In my recent blog I suggested that good teachers have the following characteristics. Let's review. (I do sound like an old college instructor, don't I?)
  • Good teachers have to teach. Many could do something else but good teachers will teach regardless of the circumstances. "Can't get a job? I'll start my own school."
  • Drive. Good teachers don't give up on their students. They are the last day of school.
  • The good teacher wants to continually improve their skills. They are always trying a new lesson plan or a method to enlighten their students about something.
  • The good teachers I have observed have Control. Call it management or leadership--whatever, the top teachers waste little time going from one subject to another or from one problem to another. Discussions are logical and thought producing. They are in control.
  • These teachers have broad goals. In their minds they know what they want the end result to be and push the students continually in that direction.
  • The good teachers treat student with respect. No talking down and they know how to listen to the students.
I'd like to add a couple of more characteristics of good teachers. By and large they use the KISS system of teaching, i.e., Keep It Simple Stupid. Lesson plans are relatively simple--"this is what I want you to learn today." Many teachers will write the days "objectives" on the blackboard for the class to see when they first come into the classroom. As in a high school band class, those objectives may well include 1) warm up scales (in a certain key), 2) tune up by sections and tune up by the entire band, 3) musical selections to be practiced by the band and 4) works to be polished.

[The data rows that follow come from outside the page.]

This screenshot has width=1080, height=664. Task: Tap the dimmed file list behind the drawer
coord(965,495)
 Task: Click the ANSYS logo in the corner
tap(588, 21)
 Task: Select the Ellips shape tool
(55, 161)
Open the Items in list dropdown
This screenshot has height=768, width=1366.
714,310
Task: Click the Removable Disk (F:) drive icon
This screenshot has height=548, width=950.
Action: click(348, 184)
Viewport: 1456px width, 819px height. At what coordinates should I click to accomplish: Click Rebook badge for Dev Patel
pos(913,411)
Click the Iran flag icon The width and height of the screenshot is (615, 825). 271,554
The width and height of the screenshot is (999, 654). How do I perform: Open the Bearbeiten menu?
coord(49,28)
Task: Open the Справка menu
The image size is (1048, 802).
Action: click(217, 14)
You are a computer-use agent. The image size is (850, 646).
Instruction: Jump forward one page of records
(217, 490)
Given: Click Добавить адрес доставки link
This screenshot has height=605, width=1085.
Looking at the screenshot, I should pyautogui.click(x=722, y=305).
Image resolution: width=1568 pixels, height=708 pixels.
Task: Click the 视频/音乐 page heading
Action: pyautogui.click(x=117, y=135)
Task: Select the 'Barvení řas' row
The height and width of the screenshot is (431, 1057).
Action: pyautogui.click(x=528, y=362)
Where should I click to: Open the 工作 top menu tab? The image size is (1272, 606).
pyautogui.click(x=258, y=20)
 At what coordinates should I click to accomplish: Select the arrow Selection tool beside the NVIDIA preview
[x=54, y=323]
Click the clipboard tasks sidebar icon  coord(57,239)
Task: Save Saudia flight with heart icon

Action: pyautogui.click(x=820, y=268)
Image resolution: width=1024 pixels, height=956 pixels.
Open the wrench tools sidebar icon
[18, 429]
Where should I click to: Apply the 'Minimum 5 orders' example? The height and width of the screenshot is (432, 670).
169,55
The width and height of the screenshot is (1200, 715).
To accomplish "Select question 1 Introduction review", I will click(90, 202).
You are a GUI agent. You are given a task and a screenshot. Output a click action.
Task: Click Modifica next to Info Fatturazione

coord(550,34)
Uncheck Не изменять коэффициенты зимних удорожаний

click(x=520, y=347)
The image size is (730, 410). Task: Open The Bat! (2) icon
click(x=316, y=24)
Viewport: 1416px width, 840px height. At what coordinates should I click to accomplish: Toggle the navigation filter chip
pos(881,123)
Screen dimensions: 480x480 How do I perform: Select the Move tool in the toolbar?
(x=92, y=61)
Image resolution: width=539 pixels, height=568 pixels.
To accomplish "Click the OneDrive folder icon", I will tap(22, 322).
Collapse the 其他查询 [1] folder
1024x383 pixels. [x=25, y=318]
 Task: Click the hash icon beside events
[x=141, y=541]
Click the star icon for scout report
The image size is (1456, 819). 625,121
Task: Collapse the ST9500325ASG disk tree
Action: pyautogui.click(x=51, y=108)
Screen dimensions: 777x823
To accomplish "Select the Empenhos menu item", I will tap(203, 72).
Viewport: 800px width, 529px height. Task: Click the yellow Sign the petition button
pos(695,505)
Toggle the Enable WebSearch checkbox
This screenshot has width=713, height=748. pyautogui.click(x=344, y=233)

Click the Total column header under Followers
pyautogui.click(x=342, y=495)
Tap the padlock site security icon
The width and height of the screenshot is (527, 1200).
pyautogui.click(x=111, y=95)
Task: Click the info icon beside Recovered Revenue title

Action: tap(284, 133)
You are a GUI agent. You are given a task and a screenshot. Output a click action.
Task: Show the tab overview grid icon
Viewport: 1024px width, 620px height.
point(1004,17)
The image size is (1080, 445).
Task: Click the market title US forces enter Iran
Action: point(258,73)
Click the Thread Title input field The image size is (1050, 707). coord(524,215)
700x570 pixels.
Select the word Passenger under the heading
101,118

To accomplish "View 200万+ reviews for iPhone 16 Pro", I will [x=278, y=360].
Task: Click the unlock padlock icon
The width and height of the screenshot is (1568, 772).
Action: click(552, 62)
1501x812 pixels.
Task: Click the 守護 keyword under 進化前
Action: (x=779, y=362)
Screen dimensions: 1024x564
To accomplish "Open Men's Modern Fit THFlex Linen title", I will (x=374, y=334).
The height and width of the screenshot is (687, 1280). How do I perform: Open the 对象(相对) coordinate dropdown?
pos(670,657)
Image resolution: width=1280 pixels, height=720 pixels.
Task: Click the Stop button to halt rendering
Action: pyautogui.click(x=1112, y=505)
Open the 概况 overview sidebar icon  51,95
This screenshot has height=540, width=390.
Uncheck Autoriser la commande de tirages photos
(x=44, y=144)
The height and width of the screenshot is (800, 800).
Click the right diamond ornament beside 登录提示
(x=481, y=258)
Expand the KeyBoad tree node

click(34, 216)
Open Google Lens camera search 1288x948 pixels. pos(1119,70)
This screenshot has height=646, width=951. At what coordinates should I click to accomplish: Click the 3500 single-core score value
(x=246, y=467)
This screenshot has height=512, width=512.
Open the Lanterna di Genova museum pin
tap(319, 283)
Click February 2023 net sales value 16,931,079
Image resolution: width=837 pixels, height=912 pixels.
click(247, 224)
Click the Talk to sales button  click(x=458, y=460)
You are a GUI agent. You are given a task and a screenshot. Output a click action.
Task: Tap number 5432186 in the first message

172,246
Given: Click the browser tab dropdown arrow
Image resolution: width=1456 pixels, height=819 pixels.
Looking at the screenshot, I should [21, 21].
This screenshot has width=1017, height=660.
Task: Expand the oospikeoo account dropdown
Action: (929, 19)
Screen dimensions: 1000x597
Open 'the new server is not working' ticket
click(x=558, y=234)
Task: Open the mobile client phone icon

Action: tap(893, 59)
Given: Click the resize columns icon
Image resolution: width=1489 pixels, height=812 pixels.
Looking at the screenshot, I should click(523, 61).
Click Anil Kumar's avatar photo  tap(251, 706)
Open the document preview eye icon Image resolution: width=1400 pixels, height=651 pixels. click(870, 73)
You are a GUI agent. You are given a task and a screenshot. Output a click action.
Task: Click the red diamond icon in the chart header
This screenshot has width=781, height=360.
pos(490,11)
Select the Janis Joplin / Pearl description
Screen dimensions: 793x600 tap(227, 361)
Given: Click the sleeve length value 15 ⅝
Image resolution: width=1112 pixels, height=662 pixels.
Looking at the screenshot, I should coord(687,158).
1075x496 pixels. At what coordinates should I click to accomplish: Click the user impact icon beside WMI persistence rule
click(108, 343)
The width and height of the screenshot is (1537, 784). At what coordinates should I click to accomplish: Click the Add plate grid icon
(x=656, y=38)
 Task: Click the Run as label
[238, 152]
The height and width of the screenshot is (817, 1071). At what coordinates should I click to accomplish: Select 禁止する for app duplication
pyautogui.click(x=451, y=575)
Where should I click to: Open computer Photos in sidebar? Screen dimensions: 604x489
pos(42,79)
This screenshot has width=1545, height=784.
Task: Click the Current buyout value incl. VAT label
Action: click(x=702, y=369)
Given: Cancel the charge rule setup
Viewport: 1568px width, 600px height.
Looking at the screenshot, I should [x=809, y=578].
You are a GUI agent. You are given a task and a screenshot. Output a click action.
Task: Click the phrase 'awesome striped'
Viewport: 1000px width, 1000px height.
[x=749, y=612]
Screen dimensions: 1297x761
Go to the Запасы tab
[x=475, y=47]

I'm sure you've heard the medical schools method for teaching--Watch one, Do one, Teach one. It is simplistic but I've heard medical doctors say it works. What I did in my classroom (regardless of grade level) is to 1) Tell You What I'm Going to Teach You, 2) Now I Am Teaching You, 3) This Is What I Taught You. The hard part is in the second section where I have to show the students what to do--but the first and third part are essential to the lesson. I note that Amanda Ripley (see previous blog for web site address) talks about Mr. Taylor's system that I think is better then mine. She writes that he....1)I do, 2) We do, and 3) You do.... in the learning lesson. I like that. KISS all the way.

An aside for the moment. When I first started teaching fifth grade I spent much time developing lesson plans for the subjects that I was supposed to teach. Gleaned from district and state requirements, I wrote my lesson plans on regular sized paper folder lengthwise in half, with the objective at the top and to the left of the page, what I was going to do and on the right of the page what my students were suppose to do. On the back of the sheet of paper, I would put down page numbers, or questions that I wanted to ask. You with me so far? Then I put these lesson plans on a clip board in order of the subjects that I would teach that day. The clip board was important to me--it told me what I should be doing and at what time. Okay!

It did not take most of my students long to come into the classroom, hang up their coats and put the lunches away and then they would swipe my clip board. They would read it over to see what we were doing that day. At first I was incensed. "Put my clip board down--thats mine." Of course fifth graders paid little attention and while I was still getting ready for the first bell they would read my clip board. But what I noticed after a week or two was that they were getting ready to do that work! Finding the place in the book--maybe marking it with a book mark or reading ahead as to what we would be discussing. Finally I just put the clip board on my desk for them. Well, actually, I went one stage better. Most elementary school classrooms have student helpers. The kids love these jobs such as blackboard eraser (2 kids), lunch room helpers (4 kids), Pet feeders (4, when we had rats in cages), row monitors (4) and finally, Clip board monitor (1) to hold my clip board and tell me when we were going past time. Sometimes the clip board monitor would say, "Mr. Blackwell, you forgot to ask....." And if the clip board monitor was busy or absent that day, someone always took up the slack. It was cool.

Now there is one more part to this KISS technique I need to address. One of the things that use to frost my cupcakes is when a student teacher would finish up a lesson and then say, "Are there any questions." No, no, no, no, NO! Good teachers always have the questions....not the students. "Is everyone ready for lunch? Okay, who can tell me what happened on July 1st, 1776?" OR.... "John, how do you solve for this equation? Good teachers are always checking on their kids to see if they understand. They don't wait for a child to ask the question--they want to know first what the student knows or doesn't know.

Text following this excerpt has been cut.